Names
- Full name: Preston Bullants Amateur Football Club
- Former name(s): Northern Bullants (2008−2012) Northern Blues Amateur Football Club (2012−2016)
- Nickname(s): Bullants, Ants
- Former nickname: Blues

2023 season
- Home-and-away season: VAFA: 11th VAFAW: 3rd

Club details
- Founded: Late 2008; 18 years ago
- Colours: Red White
- Competition: VAFA: Division 1 VAFAW: Division 3
- Coach: VAFA: Tom Hill VAFAW: Shannon Gore
- Captain(s): VAFA: Tom Hill VAFAW: Brenna Edsell
- Premierships: VAFA (4) 2013; 2014; 2016; 2019; VAFAW (1) 2019;
- Ground: W.R. Ruthven Reserve

Uniforms
| Home |

Other information
- Official website: prestonbullantsafc.com

= Preston Bullants Amateur Football Club =

The Preston Bullants Amateur Football Club (Preston AFC or PBAFC), formerly known as the Northern Bullants and later the Northern Blues, is an Australian rules football club based in the Melbourne suburb of Preston.

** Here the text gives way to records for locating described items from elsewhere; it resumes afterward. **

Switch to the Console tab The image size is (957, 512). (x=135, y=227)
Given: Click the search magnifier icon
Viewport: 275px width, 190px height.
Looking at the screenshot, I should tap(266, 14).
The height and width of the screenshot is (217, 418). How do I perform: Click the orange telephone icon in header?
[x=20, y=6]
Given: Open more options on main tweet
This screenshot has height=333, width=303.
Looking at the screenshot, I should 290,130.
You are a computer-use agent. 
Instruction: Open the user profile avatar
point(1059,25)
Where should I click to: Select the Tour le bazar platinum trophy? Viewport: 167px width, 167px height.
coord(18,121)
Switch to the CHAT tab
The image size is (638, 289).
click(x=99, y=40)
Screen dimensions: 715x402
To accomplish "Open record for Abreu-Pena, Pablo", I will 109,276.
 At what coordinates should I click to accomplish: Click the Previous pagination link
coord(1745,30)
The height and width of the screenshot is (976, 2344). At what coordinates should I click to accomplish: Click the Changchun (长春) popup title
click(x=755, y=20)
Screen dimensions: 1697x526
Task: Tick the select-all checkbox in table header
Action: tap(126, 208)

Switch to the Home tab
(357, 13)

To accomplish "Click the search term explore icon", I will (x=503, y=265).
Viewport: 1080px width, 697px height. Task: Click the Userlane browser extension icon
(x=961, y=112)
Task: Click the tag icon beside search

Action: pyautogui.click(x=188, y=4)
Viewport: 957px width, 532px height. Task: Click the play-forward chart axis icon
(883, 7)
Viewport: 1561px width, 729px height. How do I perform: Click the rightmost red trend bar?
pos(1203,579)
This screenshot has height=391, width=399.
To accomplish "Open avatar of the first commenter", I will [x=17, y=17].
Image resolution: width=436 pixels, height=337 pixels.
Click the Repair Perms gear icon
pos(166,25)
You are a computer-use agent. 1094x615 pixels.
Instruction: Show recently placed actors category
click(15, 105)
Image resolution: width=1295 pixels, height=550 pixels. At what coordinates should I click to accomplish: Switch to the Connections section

Preston is a separate entity to the Northern Bullants, a club in the Victorian Football League (VFL), however the two clubs share a logo and maintain close links. Preston is also linked to the Preston Bullants Junior Football Club (PBJFC), which competes in the Yarra Junior Football League (YJFL).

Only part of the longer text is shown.